Open Gauquelin Database
(ogdb)

Data processed by g5 are imported in a postgresql database, named the Open Gauquelin Database, abbreviated ogdb
Sometimes also called the g5 database.
It contains the notions of Source, Person and Group.

The database can be browsed and downloaded from opengauquelin.org

Class diagram

G5 database class diagram
Cardinalities use UML syntax for the directions,
and Merise notation for the values.
Example:
1 source is related to 0 or more persons
0 => a source can exist without being related to any person.
1 person is related to 1 or more sources
1 => a person cannot exist in the database without being related to a source.

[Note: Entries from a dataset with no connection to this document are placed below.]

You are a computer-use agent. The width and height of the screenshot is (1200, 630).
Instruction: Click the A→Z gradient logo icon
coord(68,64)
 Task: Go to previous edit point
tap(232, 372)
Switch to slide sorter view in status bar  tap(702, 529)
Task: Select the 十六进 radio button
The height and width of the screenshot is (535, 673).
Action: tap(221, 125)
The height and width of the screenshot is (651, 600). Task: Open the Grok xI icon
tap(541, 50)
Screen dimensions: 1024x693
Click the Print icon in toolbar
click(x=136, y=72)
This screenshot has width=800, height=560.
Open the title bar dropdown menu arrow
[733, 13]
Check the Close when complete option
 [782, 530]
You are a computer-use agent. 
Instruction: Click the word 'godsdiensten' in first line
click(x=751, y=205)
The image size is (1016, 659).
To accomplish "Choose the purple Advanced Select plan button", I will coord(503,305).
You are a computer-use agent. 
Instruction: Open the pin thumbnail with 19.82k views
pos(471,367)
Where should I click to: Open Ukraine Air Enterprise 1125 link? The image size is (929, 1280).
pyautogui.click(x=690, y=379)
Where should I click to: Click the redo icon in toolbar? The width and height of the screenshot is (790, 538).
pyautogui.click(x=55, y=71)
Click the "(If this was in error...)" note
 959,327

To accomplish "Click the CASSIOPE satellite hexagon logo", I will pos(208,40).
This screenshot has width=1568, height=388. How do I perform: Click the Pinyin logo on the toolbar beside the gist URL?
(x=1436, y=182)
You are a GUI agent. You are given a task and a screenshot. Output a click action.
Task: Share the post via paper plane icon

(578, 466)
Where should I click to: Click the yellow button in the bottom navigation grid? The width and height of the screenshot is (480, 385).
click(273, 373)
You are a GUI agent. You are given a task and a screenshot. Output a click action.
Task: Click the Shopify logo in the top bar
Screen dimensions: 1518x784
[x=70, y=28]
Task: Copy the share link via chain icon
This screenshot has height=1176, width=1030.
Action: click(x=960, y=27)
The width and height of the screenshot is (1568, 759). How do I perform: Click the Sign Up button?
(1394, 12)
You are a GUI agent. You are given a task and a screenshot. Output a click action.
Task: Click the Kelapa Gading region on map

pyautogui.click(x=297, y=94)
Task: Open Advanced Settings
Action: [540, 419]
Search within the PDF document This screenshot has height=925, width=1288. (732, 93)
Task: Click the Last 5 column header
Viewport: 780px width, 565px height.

  • Information sources, origin of the data manipulated by g5.
  • Famous people who are studied.
  • A collection of persons.
    Groups are used for several purposes, in particular to group persons by occupation.

Syntax

The structure of the entities are described in yaml files located with the source code of the model.
src/model/
    ├── Group.php
    ├── Group.yml
    ├── Person.php
    ├── Person.yml
    ├── Source.php
    └── Source.yml
For example, file Person.yml contains an empty person with all its fields empty.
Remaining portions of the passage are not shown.